• **Input data**:

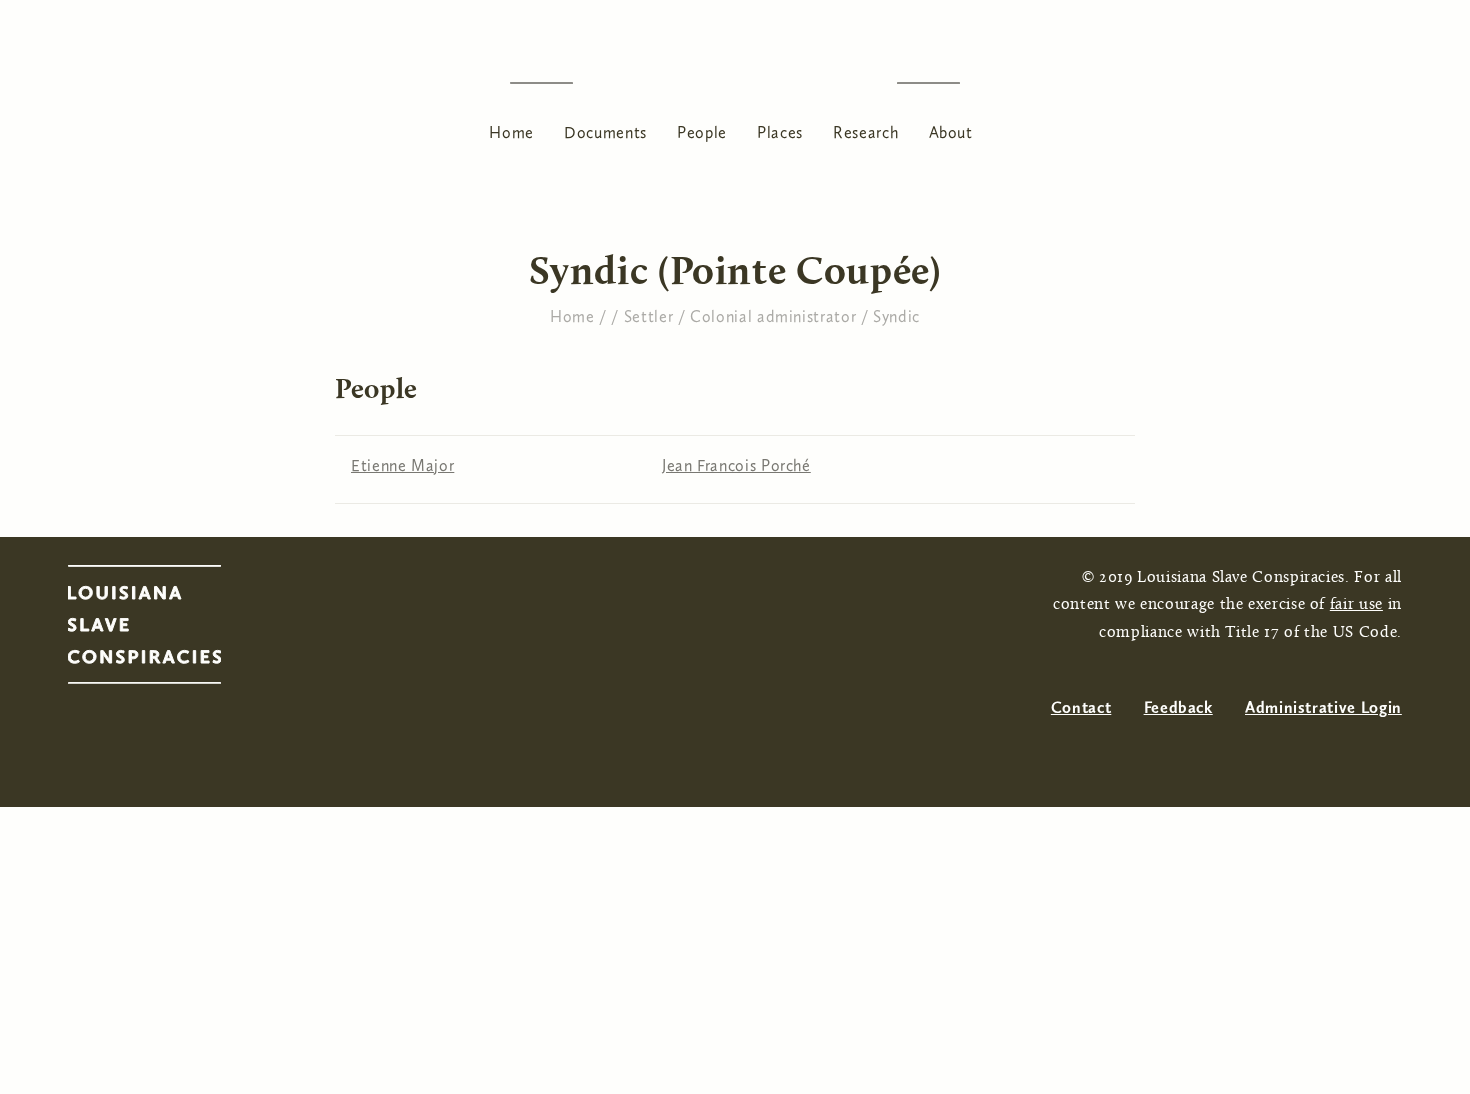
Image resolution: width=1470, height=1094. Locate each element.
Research (865, 132)
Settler (648, 316)
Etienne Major (402, 465)
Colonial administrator (773, 316)
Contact (1081, 707)
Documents (605, 132)
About (951, 132)
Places (780, 132)
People (702, 132)
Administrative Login (1323, 707)
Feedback (1178, 707)
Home (511, 132)
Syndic (896, 316)
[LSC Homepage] (164, 630)
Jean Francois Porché (736, 465)
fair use (1356, 605)
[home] (735, 82)
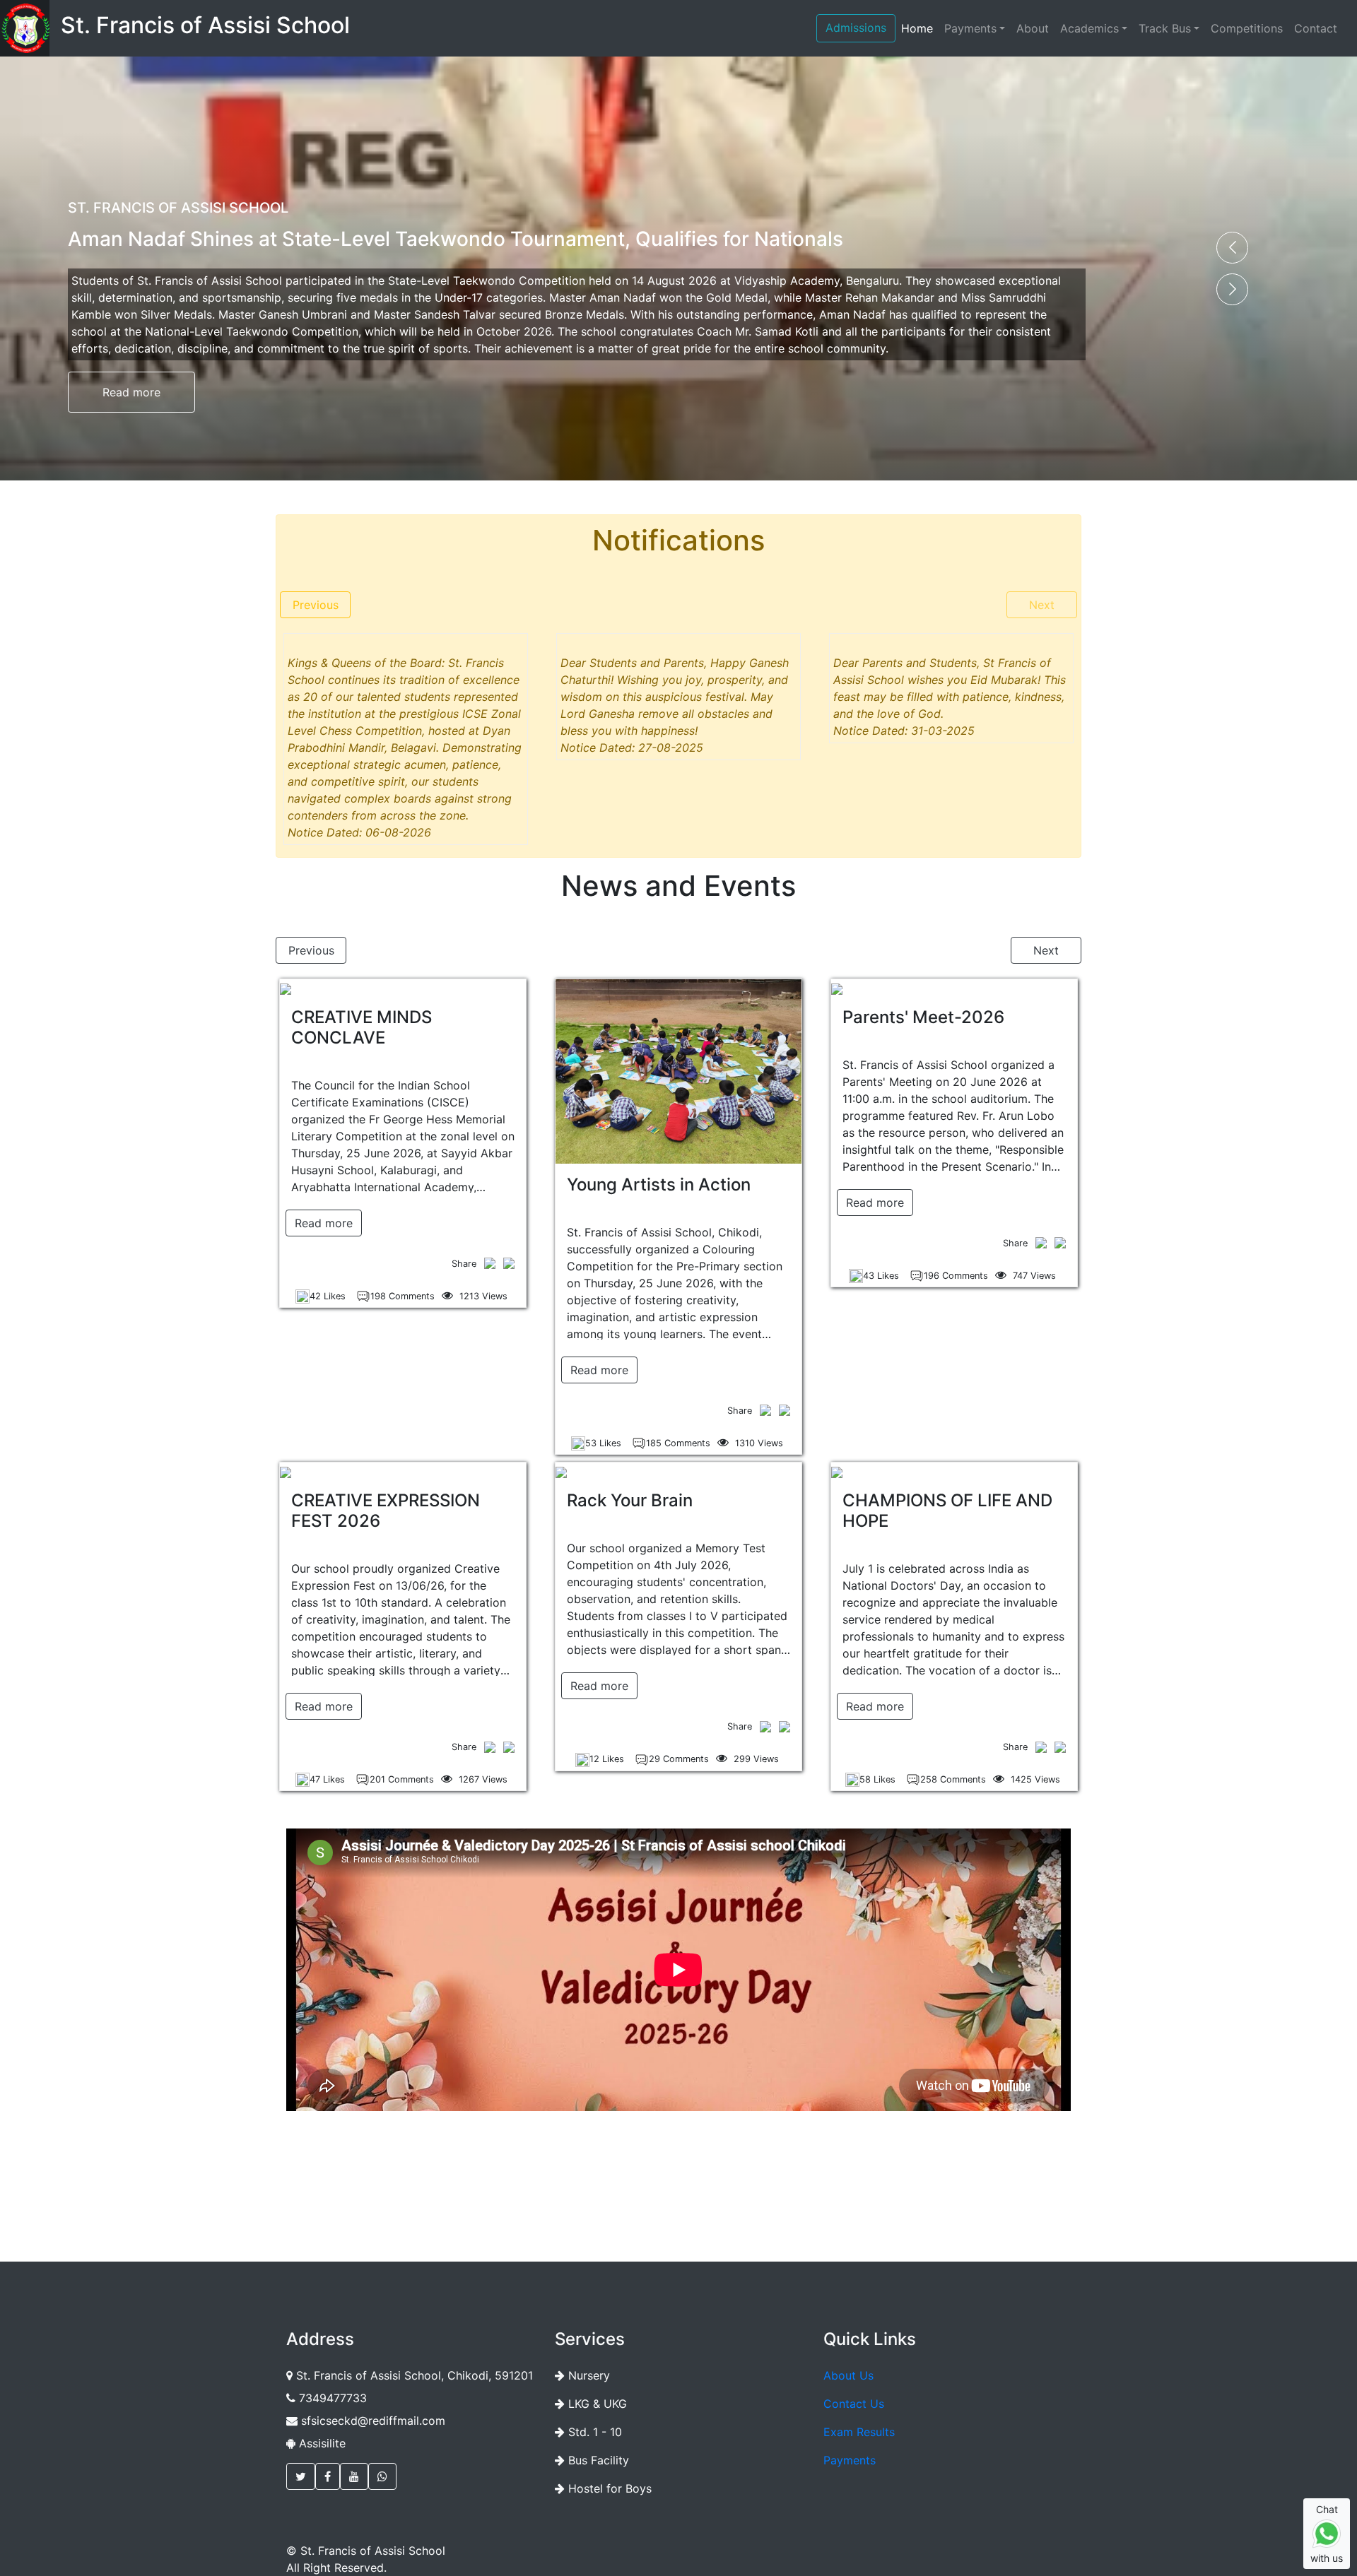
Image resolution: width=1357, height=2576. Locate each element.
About (1032, 28)
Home (917, 28)
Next (1042, 605)
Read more (131, 392)
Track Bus (1165, 28)
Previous (316, 605)
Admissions (856, 27)
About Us (848, 2375)
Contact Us (853, 2404)
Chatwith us (1326, 2533)
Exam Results (859, 2432)
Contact (1315, 28)
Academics (1089, 28)
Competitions (1247, 28)
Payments (970, 28)
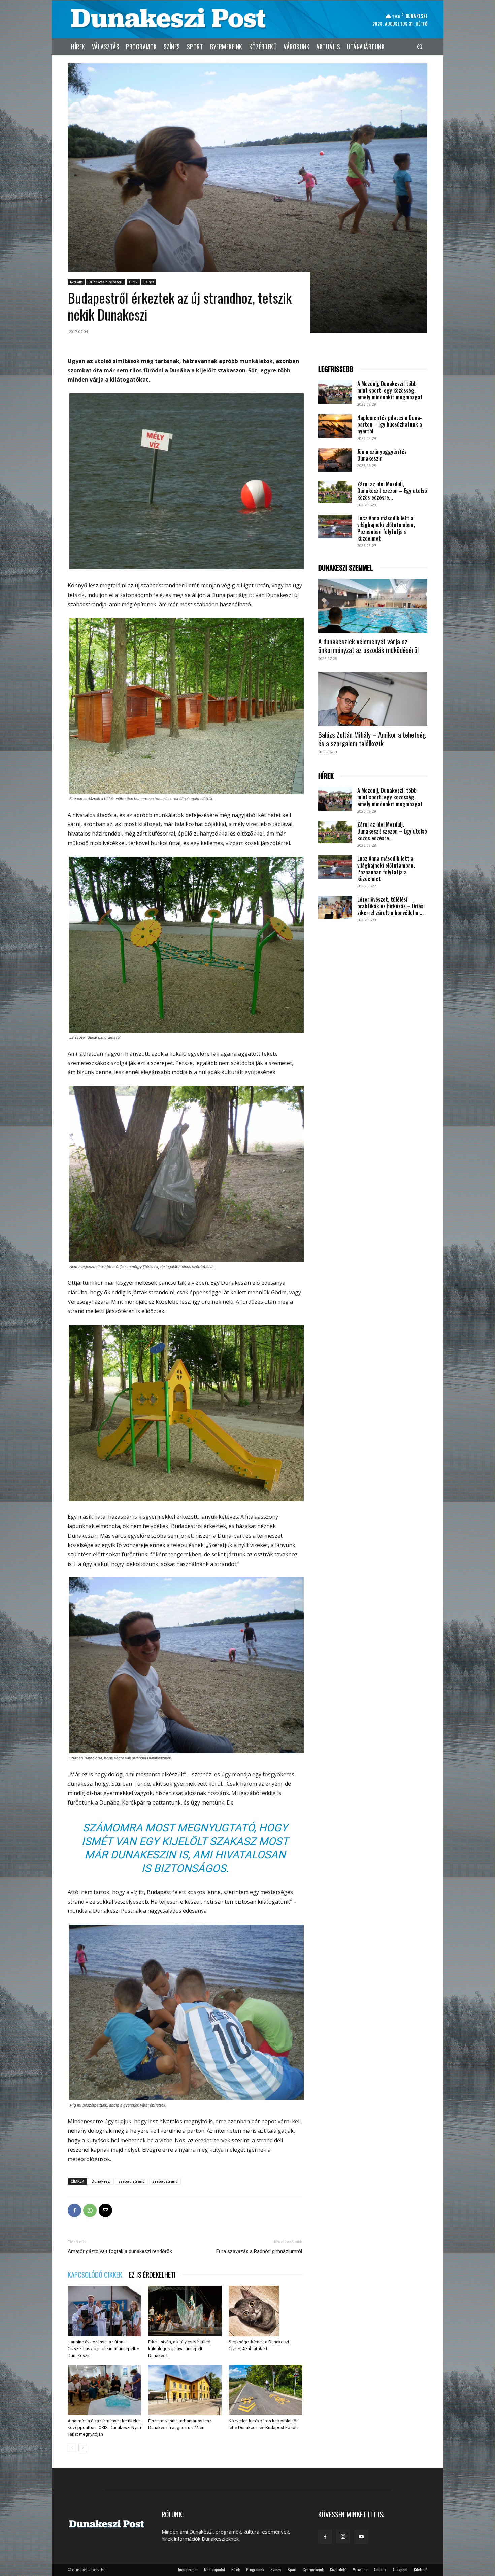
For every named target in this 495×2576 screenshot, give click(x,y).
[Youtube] (361, 2537)
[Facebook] (74, 2210)
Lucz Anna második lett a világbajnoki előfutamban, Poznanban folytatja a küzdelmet (386, 528)
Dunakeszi (101, 2181)
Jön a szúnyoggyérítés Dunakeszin (382, 455)
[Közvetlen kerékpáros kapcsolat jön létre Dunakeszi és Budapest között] (265, 2390)
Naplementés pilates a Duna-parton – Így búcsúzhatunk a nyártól (389, 424)
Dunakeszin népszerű (105, 282)
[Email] (105, 2210)
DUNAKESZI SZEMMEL (345, 568)
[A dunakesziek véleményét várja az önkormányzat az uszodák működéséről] (372, 606)
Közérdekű (338, 2569)
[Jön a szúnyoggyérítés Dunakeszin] (335, 460)
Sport (292, 2569)
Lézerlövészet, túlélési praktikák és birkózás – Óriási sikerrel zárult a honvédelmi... (391, 906)
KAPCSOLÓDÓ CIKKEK (95, 2274)
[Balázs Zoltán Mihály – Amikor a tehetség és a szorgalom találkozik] (372, 699)
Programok (255, 2569)
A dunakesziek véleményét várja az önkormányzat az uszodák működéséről (368, 645)
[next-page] (82, 2448)
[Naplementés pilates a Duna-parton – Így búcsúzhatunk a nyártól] (335, 426)
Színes (148, 282)
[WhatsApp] (90, 2210)
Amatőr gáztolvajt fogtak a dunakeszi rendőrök (120, 2251)
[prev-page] (72, 2448)
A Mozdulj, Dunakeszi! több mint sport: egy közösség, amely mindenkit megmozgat (390, 390)
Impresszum (188, 2569)
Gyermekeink (313, 2569)
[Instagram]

• **Exercise aim**: Copy the lines above that hold the word "pilates".

• **Answer to this problem**:
Naplementés pilates a Duna-parton – Így búcsúzhatunk a nyártól (389, 424)
[Naplementés pilates a Duna-parton – Így búcsúzhatunk a nyártól] (335, 426)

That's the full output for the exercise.